Firstly, there is a known issue for the PPC440EPX USB that can lead to
screw-ups when both OHCI and EHCI Linux drivers are loaded.
https://kerneltrap.org/mailarchive/linux-usb/2008/11/2/3900114
There are fixes (hacks) in the upstream kernel, but we are running off
the old "ppc" tree and updating to the new "powerpc" is not an
insignificant task (It will probably happen this year though). I think
this leads to USB devices falling over to OHCI (full-speed) even when
they are EHCI(high-speed) compatible. This leads to data-rates of 1-2 MB
per second. This could also be your problem.
Now in theory, if you compile a kernel with just EHCI (high-speed mode)

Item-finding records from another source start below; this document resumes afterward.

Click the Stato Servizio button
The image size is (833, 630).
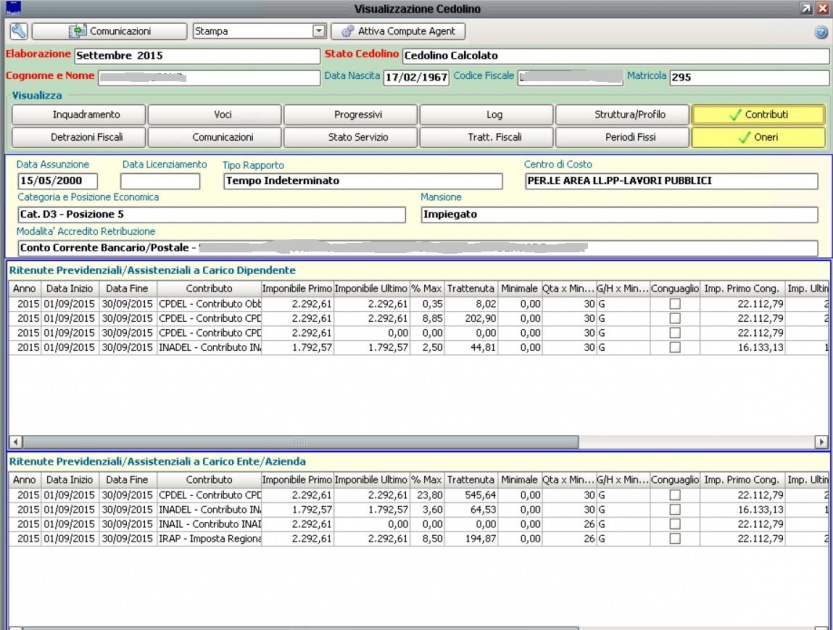click(351, 138)
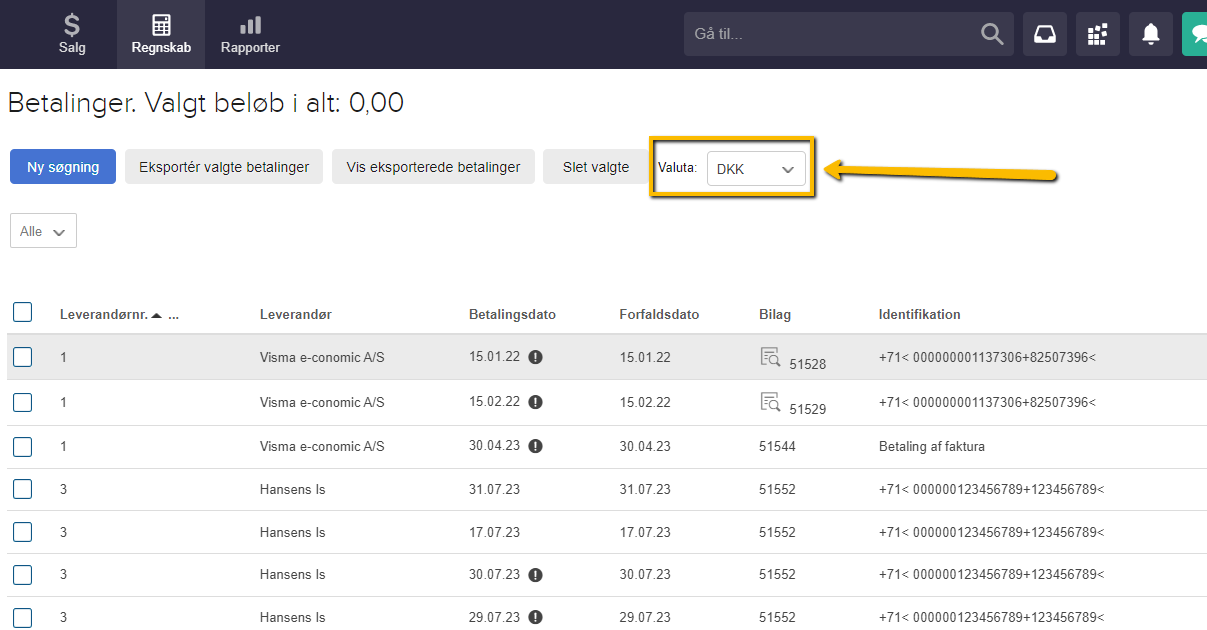
Task: Open notifications bell icon
Action: [1151, 34]
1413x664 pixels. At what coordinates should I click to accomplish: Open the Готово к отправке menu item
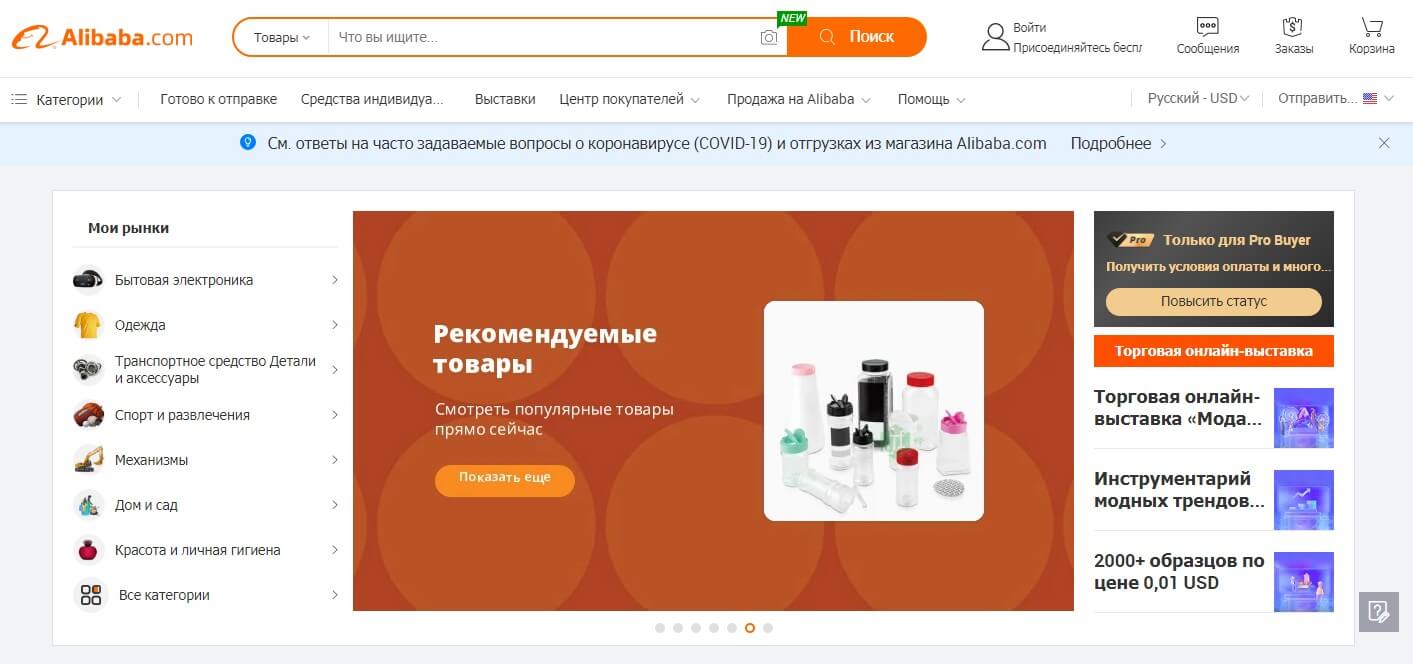(218, 99)
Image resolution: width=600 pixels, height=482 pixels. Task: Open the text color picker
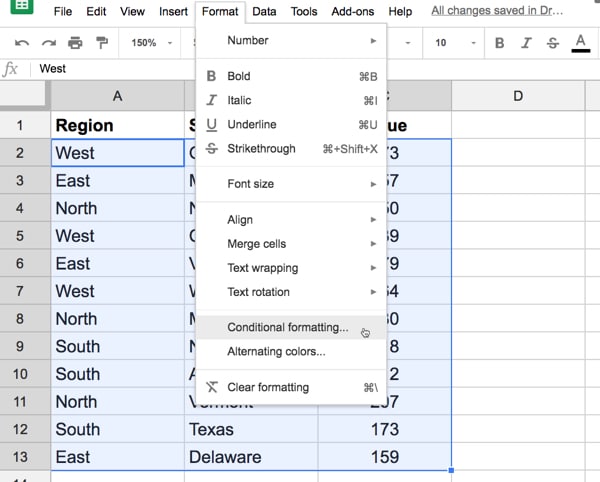coord(580,43)
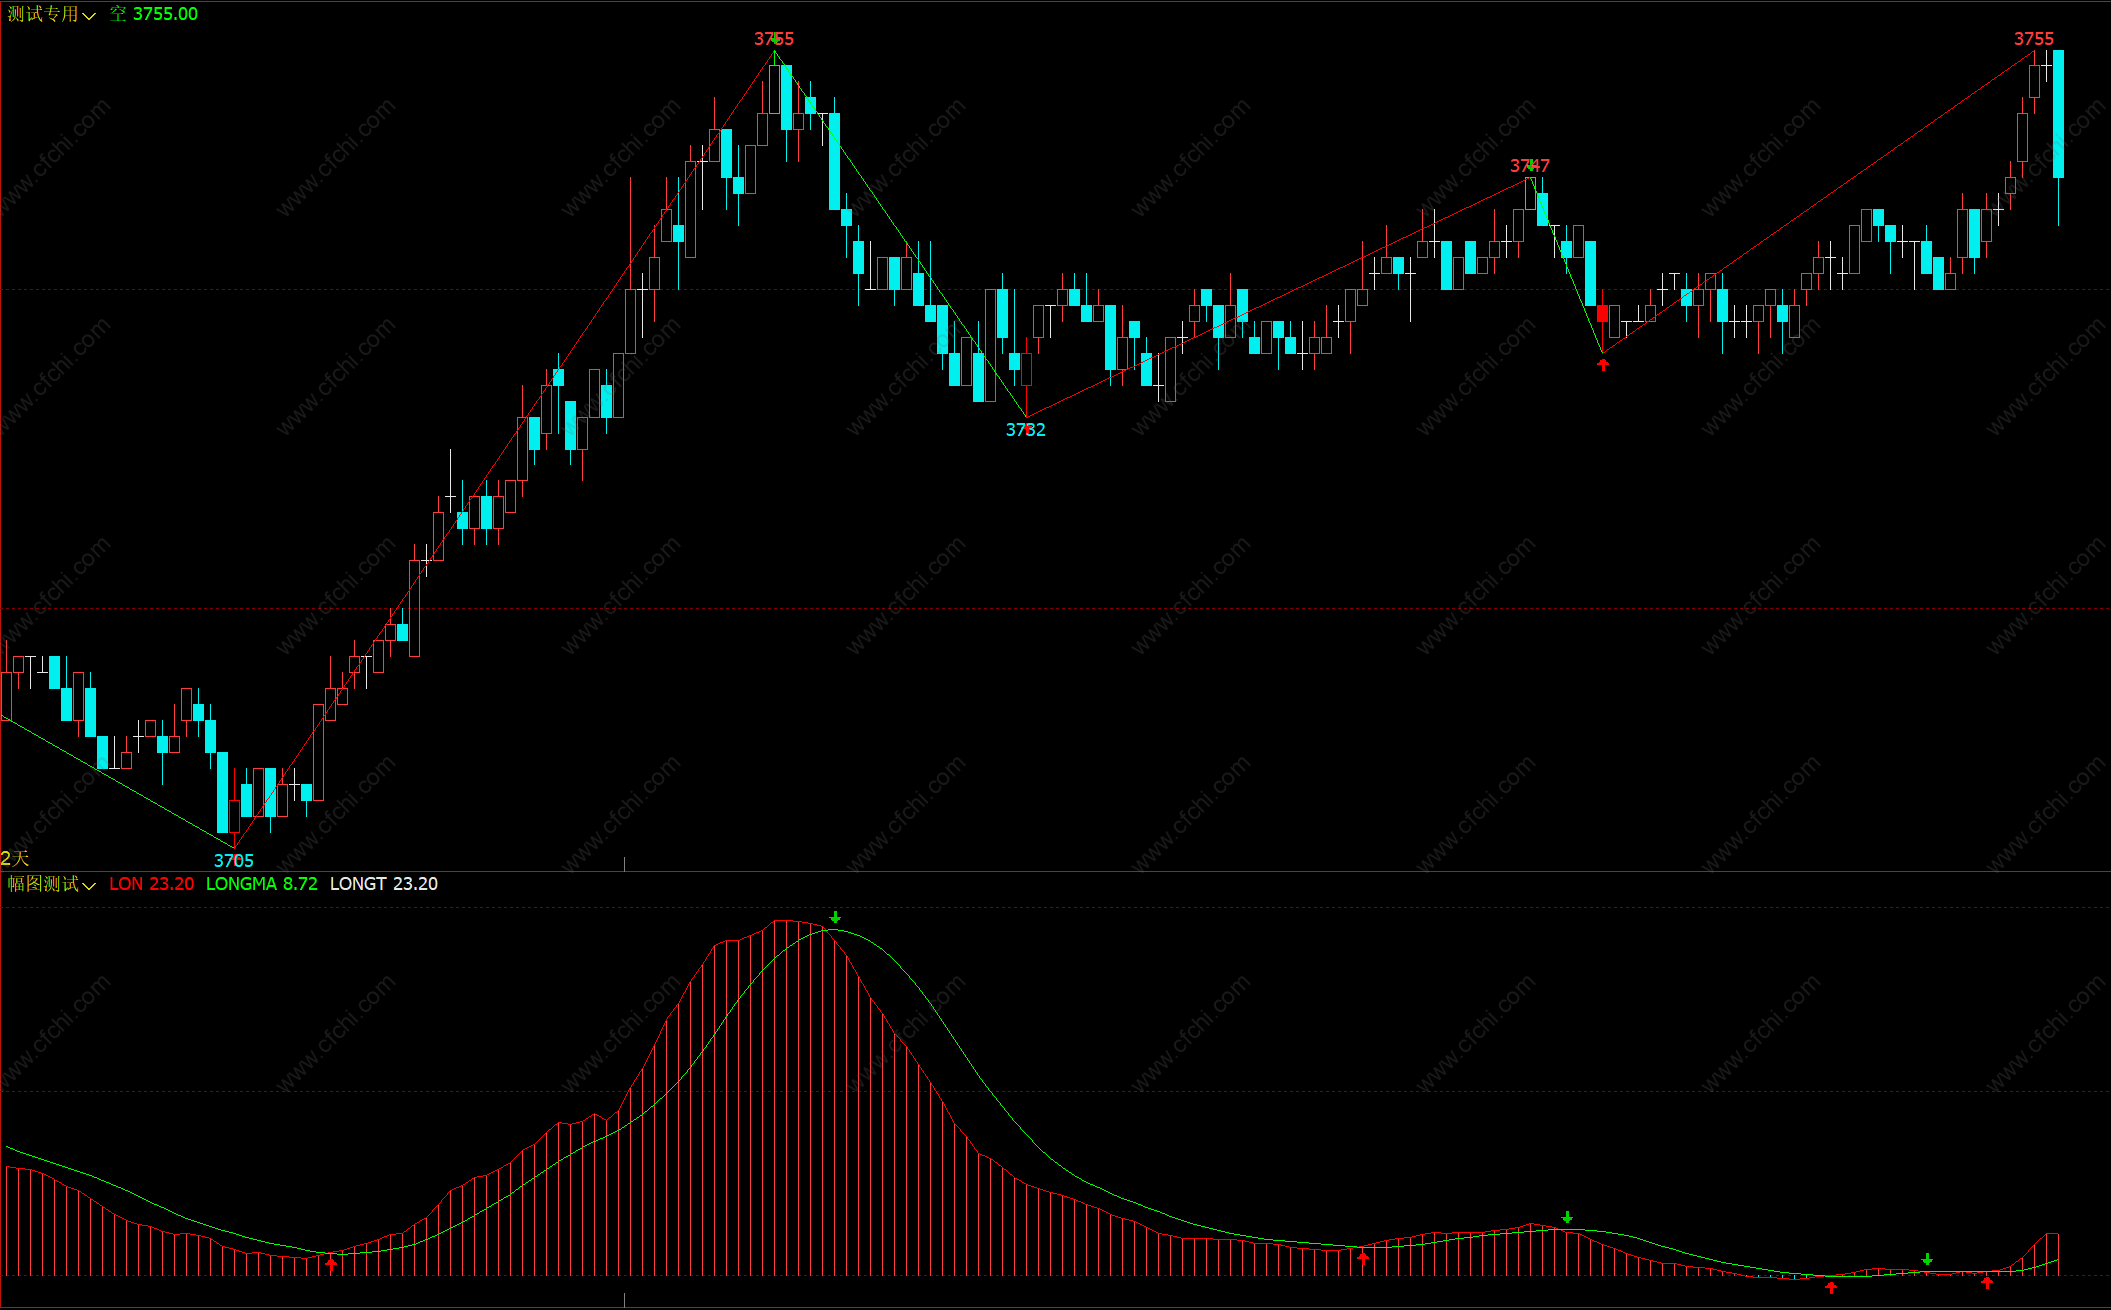This screenshot has height=1310, width=2111.
Task: Click red up arrow below the red candle
Action: tap(1603, 365)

your USB devices should work at high speeds (9+ MB per second). However,
I have seen very weird behaviour on one specific flash drive here with
just EHCI compiled in. When I first insert the device the usb driver
spews out errors. Then if I put in another device, which happens to
work, and reinsert the old flakey flash drive it works fine from then
on. This makes me think there is some software/setup problem. The same
flakey device always works in OHCI mode when EHCI hasn't been compiled
into the kernel.
In summary - USB on ROACH has some known problems which will hopefully
improve when we update to the new mainline kernel. If you are having
reliability trouble try compiling a kernel without EHCI. If you want
maximum performance try compiling without OHCI. Also make sure that your
root filesystem isn't mounted 'sync'.